◆ **What this task involves**
Reproduce each of the following rows verbatim, omitting the pictures.

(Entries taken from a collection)
- - - -

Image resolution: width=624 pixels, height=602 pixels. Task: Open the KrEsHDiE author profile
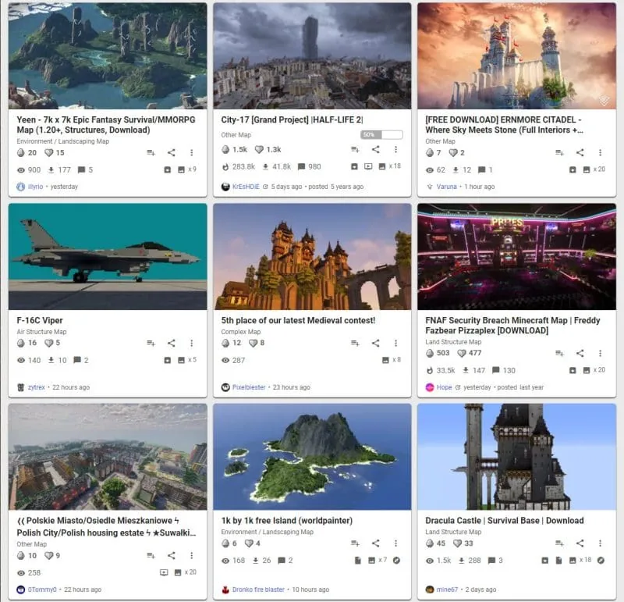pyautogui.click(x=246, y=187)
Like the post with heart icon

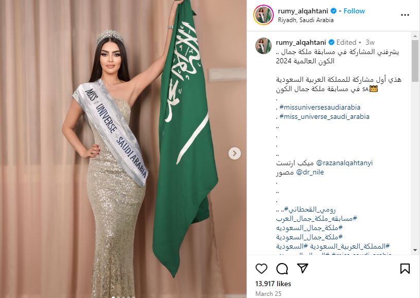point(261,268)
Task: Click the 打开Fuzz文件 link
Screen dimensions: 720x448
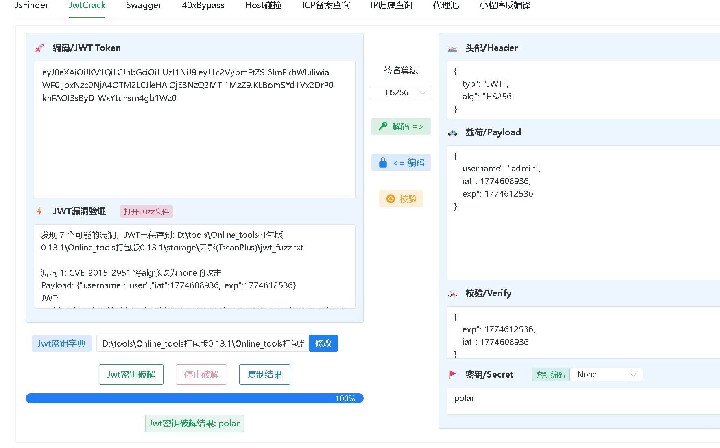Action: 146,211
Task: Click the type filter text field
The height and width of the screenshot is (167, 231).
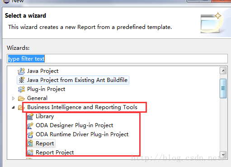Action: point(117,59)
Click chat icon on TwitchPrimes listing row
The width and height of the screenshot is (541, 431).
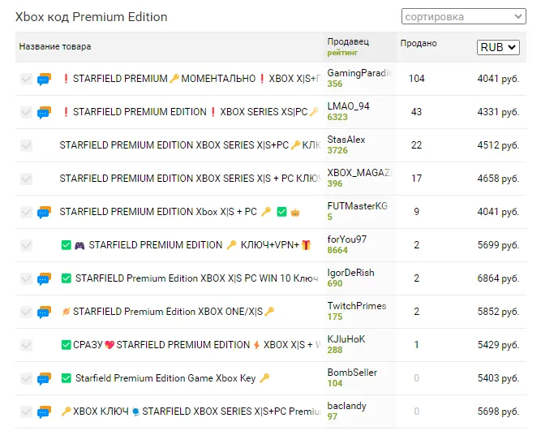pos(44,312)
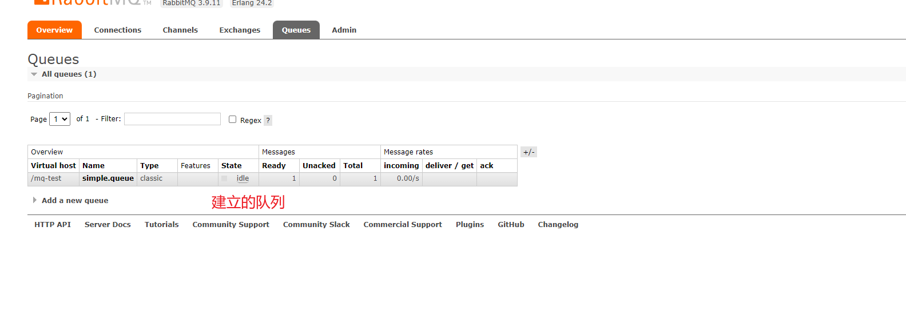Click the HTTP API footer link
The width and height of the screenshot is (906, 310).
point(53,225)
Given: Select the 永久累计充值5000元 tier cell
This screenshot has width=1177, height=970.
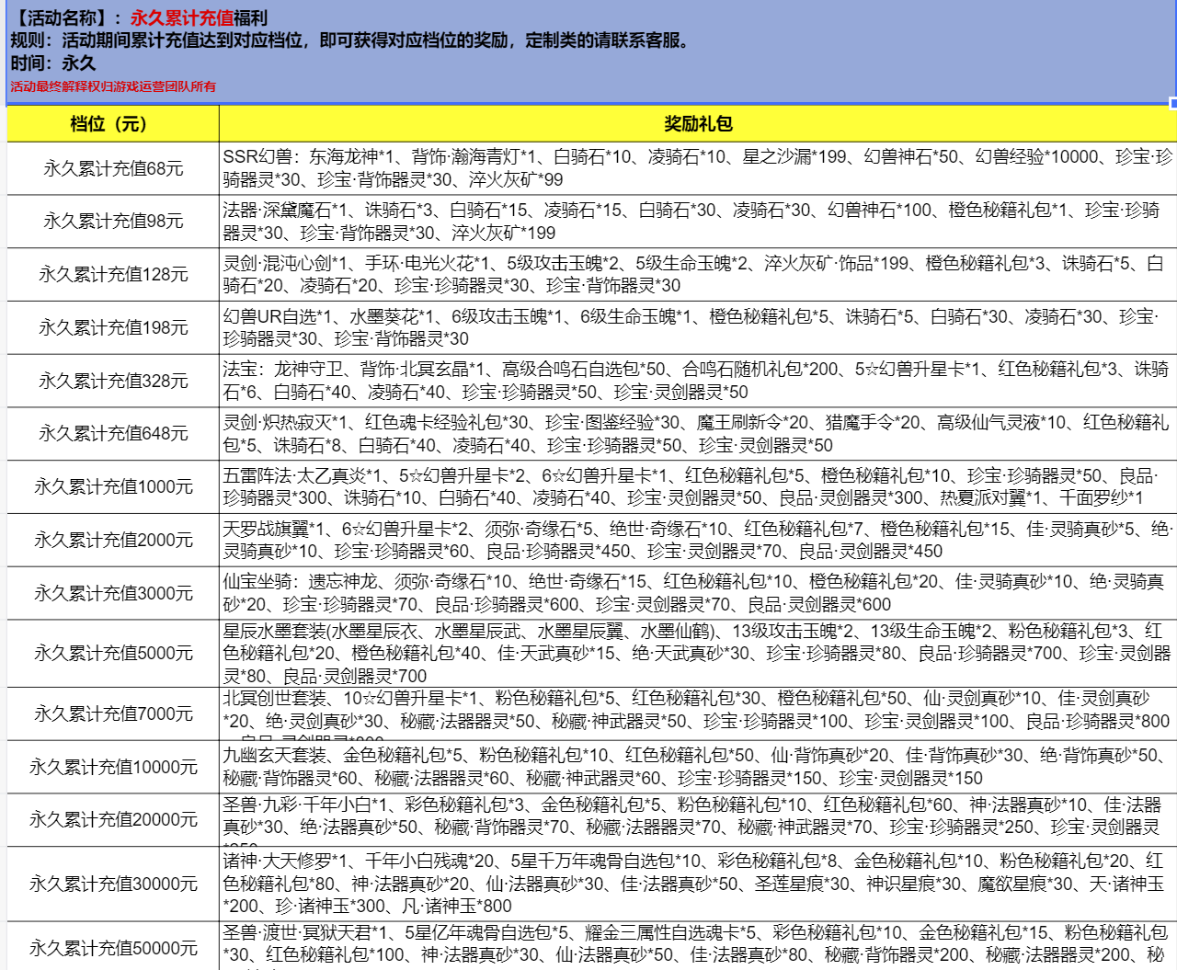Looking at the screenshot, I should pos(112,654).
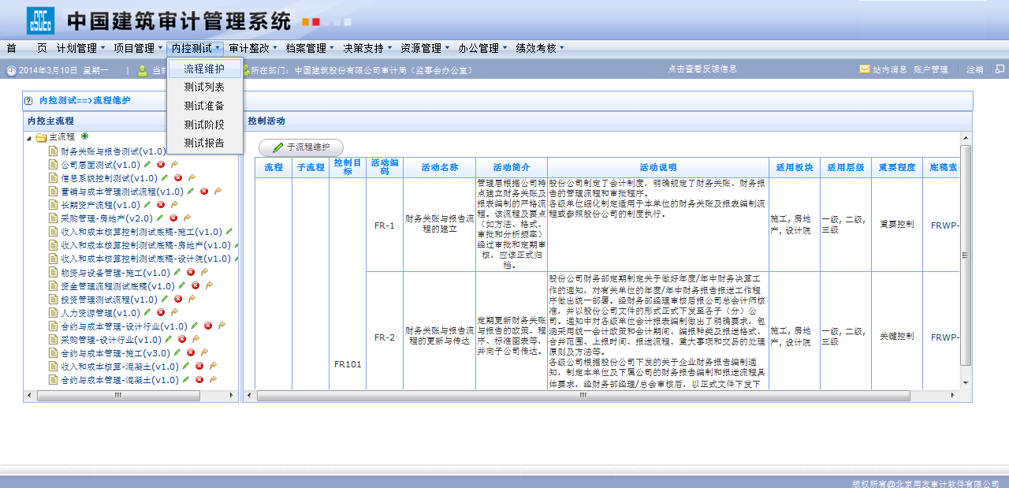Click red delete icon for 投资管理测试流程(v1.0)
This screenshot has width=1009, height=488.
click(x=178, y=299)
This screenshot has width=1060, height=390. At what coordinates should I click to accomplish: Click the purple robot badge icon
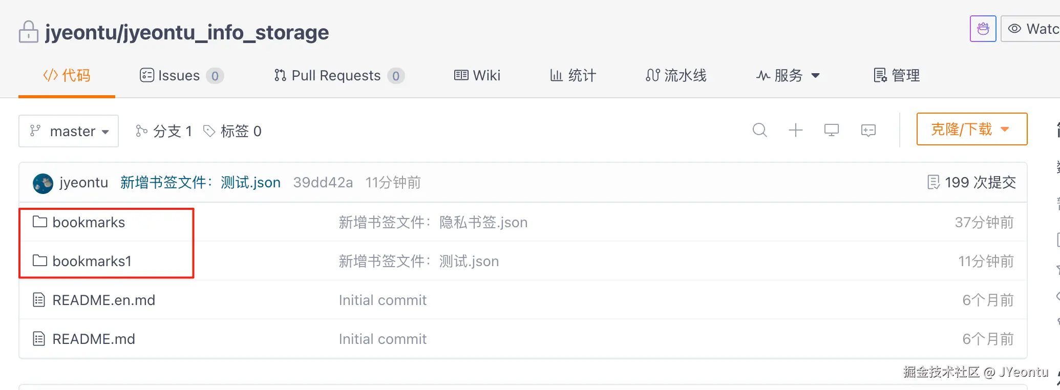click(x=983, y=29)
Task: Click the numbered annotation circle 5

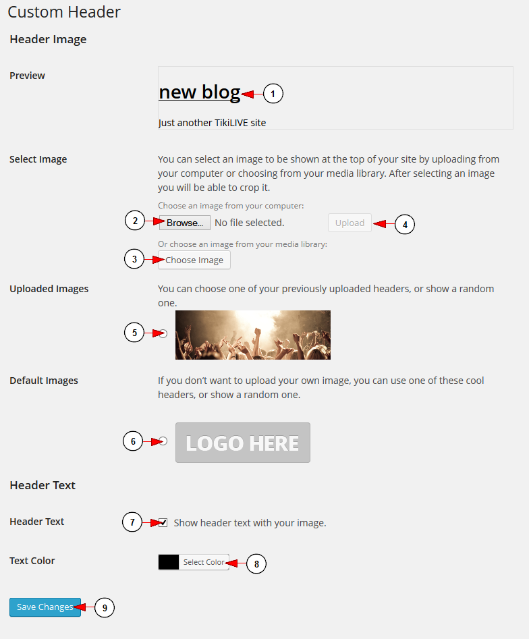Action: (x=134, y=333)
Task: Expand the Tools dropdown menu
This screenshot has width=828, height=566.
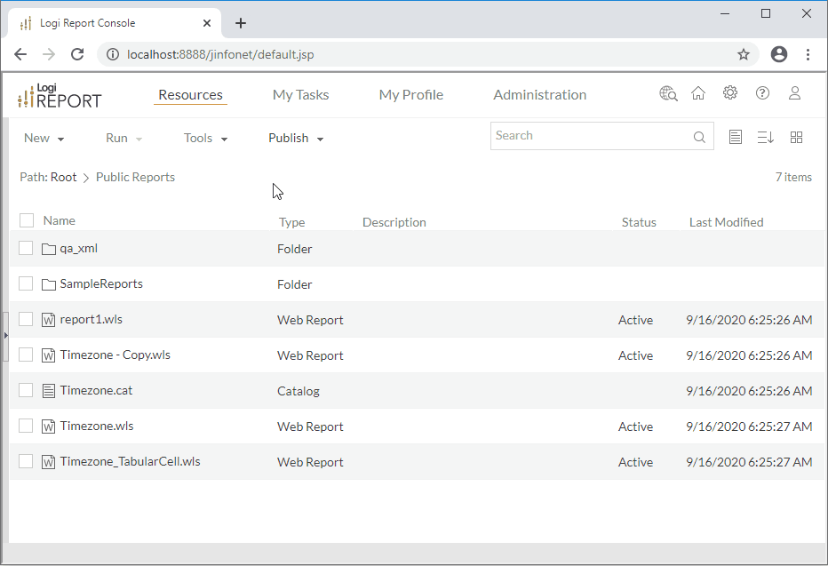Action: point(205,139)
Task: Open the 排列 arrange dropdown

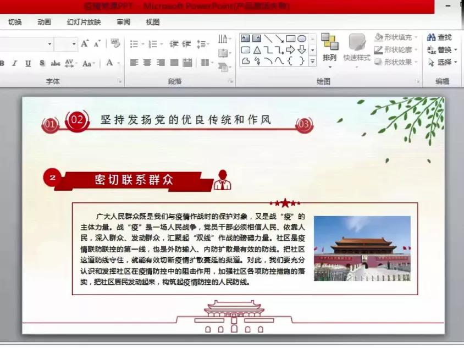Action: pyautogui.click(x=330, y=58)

- - - -

◆ **Finished task**
Image resolution: width=624 pixels, height=602 pixels. Task: Open the KrEsHDiE author profile
pyautogui.click(x=246, y=187)
Like the post with heart icon

point(261,268)
Task: Click the 打开Fuzz文件 link
Screen dimensions: 720x448
Action: 146,211
Task: Click the type filter text field
The height and width of the screenshot is (167, 231).
Action: point(117,59)
Click chat icon on TwitchPrimes listing row
The width and height of the screenshot is (541, 431).
pos(44,312)
Click the HTTP API footer link
The width and height of the screenshot is (906, 310).
point(53,225)
Given: Select the 永久累计充值5000元 tier cell
This screenshot has width=1177, height=970.
Looking at the screenshot, I should pos(112,654).
Click red delete icon for 投资管理测试流程(v1.0)
This screenshot has width=1009, height=488.
click(x=178, y=299)
This screenshot has width=1060, height=390. At what coordinates should I click to accomplish: Click the purple robot badge icon
click(x=983, y=29)
Task: Click the numbered annotation circle 5

Action: (x=134, y=333)
Task: Expand the Tools dropdown menu
This screenshot has width=828, height=566.
Action: point(205,139)
Task: Open the 排列 arrange dropdown

Action: pyautogui.click(x=330, y=58)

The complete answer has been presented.